[[ Exercise data, beginning ]]
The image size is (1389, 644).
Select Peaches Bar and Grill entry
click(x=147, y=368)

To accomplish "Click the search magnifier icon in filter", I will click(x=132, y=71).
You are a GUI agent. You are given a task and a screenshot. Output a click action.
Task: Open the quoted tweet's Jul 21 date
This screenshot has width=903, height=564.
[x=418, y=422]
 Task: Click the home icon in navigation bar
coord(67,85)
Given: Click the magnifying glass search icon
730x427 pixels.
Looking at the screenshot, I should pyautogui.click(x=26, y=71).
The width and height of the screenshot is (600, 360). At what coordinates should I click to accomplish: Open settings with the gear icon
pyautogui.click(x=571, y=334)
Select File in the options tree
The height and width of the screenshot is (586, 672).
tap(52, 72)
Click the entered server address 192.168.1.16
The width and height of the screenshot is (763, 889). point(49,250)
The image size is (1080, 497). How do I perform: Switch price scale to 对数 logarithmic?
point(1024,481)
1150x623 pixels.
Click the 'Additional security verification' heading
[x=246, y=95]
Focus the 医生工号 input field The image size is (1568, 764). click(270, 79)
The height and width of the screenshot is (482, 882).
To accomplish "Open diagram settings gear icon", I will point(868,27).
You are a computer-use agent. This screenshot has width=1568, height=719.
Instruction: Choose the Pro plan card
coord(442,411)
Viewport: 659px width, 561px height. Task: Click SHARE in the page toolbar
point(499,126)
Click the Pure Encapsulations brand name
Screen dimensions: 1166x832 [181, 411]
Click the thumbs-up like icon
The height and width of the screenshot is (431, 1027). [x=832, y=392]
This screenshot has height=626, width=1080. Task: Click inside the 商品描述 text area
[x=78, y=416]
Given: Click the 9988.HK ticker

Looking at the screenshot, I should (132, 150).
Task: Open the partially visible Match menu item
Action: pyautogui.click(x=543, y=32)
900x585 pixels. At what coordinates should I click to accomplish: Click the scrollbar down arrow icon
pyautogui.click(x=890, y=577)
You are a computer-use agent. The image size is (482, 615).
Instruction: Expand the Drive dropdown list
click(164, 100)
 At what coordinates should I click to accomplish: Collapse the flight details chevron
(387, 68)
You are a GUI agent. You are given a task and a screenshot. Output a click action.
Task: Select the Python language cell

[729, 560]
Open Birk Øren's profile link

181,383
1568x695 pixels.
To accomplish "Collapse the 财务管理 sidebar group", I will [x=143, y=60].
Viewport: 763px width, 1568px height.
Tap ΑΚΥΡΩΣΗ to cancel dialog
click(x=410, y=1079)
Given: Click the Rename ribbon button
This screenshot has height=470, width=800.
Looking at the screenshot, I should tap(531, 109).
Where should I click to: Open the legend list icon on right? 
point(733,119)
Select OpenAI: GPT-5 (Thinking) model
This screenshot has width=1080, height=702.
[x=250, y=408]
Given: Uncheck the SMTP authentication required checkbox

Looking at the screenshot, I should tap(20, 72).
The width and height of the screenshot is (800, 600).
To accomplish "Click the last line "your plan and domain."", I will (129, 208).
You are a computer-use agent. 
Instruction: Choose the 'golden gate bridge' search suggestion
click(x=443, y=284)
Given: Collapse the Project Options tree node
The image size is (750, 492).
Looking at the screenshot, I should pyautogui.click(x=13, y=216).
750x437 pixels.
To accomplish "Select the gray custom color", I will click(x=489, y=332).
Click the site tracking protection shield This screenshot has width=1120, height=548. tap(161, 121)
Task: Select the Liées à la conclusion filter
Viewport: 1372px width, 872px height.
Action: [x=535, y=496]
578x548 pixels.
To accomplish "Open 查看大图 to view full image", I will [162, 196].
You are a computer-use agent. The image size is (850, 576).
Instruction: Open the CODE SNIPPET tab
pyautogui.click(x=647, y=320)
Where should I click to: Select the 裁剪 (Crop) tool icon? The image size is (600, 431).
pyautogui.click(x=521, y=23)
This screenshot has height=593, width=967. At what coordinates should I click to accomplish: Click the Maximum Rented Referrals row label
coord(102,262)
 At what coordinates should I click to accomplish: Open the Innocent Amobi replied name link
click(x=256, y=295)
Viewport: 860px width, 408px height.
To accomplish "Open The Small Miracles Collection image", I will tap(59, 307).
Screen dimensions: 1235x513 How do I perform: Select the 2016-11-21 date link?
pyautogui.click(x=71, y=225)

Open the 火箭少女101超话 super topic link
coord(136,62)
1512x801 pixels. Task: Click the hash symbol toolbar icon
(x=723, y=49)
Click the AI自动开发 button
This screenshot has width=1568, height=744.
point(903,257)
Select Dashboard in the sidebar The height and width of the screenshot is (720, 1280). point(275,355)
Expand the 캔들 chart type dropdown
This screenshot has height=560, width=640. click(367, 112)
[[ Exercise data, end ]]
■ Task goal
Could you set down each entry above word for word?

■ Response
The image size is (1389, 644).
Select Peaches Bar and Grill entry
click(x=147, y=368)

To accomplish "Click the search magnifier icon in filter", I will click(x=132, y=71).
You are a GUI agent. You are given a task and a screenshot. Output a click action.
Task: Open the quoted tweet's Jul 21 date
This screenshot has width=903, height=564.
[x=418, y=422]
 Task: Click the home icon in navigation bar
coord(67,85)
Given: Click the magnifying glass search icon
730x427 pixels.
Looking at the screenshot, I should pyautogui.click(x=26, y=71).
The width and height of the screenshot is (600, 360). At what coordinates should I click to accomplish: Open settings with the gear icon
pyautogui.click(x=571, y=334)
Select File in the options tree
The height and width of the screenshot is (586, 672).
tap(52, 72)
Click the entered server address 192.168.1.16
The width and height of the screenshot is (763, 889). point(49,250)
The image size is (1080, 497). How do I perform: Switch price scale to 对数 logarithmic?
point(1024,481)
1150x623 pixels.
Click the 'Additional security verification' heading
[x=246, y=95]
Focus the 医生工号 input field The image size is (1568, 764). click(270, 79)
The height and width of the screenshot is (482, 882).
To accomplish "Open diagram settings gear icon", I will point(868,27).
You are a computer-use agent. This screenshot has width=1568, height=719.
Instruction: Choose the Pro plan card
coord(442,411)
Viewport: 659px width, 561px height. Task: Click SHARE in the page toolbar
point(499,126)
Click the Pure Encapsulations brand name
Screen dimensions: 1166x832 [181, 411]
Click the thumbs-up like icon
The height and width of the screenshot is (431, 1027). [x=832, y=392]
This screenshot has height=626, width=1080. Task: Click inside the 商品描述 text area
[x=78, y=416]
Given: Click the 9988.HK ticker

Looking at the screenshot, I should (132, 150).
Task: Open the partially visible Match menu item
Action: pyautogui.click(x=543, y=32)
900x585 pixels. At what coordinates should I click to accomplish: Click the scrollbar down arrow icon
pyautogui.click(x=890, y=577)
You are a computer-use agent. The image size is (482, 615).
Instruction: Expand the Drive dropdown list
click(164, 100)
 At what coordinates should I click to accomplish: Collapse the flight details chevron
(387, 68)
You are a GUI agent. You are given a task and a screenshot. Output a click action.
Task: Select the Python language cell

[729, 560]
Open Birk Øren's profile link

181,383
1568x695 pixels.
To accomplish "Collapse the 财务管理 sidebar group", I will [x=143, y=60].
Viewport: 763px width, 1568px height.
Tap ΑΚΥΡΩΣΗ to cancel dialog
click(x=410, y=1079)
Given: Click the Rename ribbon button
This screenshot has height=470, width=800.
Looking at the screenshot, I should tap(531, 109).
Where should I click to: Open the legend list icon on right? 
point(733,119)
Select OpenAI: GPT-5 (Thinking) model
This screenshot has width=1080, height=702.
[x=250, y=408]
Given: Uncheck the SMTP authentication required checkbox

Looking at the screenshot, I should tap(20, 72).
The width and height of the screenshot is (800, 600).
To accomplish "Click the last line "your plan and domain."", I will (129, 208).
You are a computer-use agent. 
Instruction: Choose the 'golden gate bridge' search suggestion
click(x=443, y=284)
Given: Collapse the Project Options tree node
The image size is (750, 492).
Looking at the screenshot, I should pyautogui.click(x=13, y=216).
750x437 pixels.
To accomplish "Select the gray custom color", I will click(x=489, y=332).
Click the site tracking protection shield This screenshot has width=1120, height=548. tap(161, 121)
Task: Select the Liées à la conclusion filter
Viewport: 1372px width, 872px height.
Action: [x=535, y=496]
578x548 pixels.
To accomplish "Open 查看大图 to view full image", I will [162, 196].
You are a computer-use agent. The image size is (850, 576).
Instruction: Open the CODE SNIPPET tab
pyautogui.click(x=647, y=320)
Where should I click to: Select the 裁剪 (Crop) tool icon? The image size is (600, 431).
pyautogui.click(x=521, y=23)
This screenshot has height=593, width=967. At what coordinates should I click to accomplish: Click the Maximum Rented Referrals row label
coord(102,262)
 At what coordinates should I click to accomplish: Open the Innocent Amobi replied name link
click(x=256, y=295)
Viewport: 860px width, 408px height.
To accomplish "Open The Small Miracles Collection image", I will tap(59, 307).
Screen dimensions: 1235x513 How do I perform: Select the 2016-11-21 date link?
pyautogui.click(x=71, y=225)

Open the 火箭少女101超话 super topic link
coord(136,62)
1512x801 pixels. Task: Click the hash symbol toolbar icon
(x=723, y=49)
Click the AI自动开发 button
This screenshot has width=1568, height=744.
point(903,257)
Select Dashboard in the sidebar The height and width of the screenshot is (720, 1280). point(275,355)
Expand the 캔들 chart type dropdown
This screenshot has height=560, width=640. click(367, 112)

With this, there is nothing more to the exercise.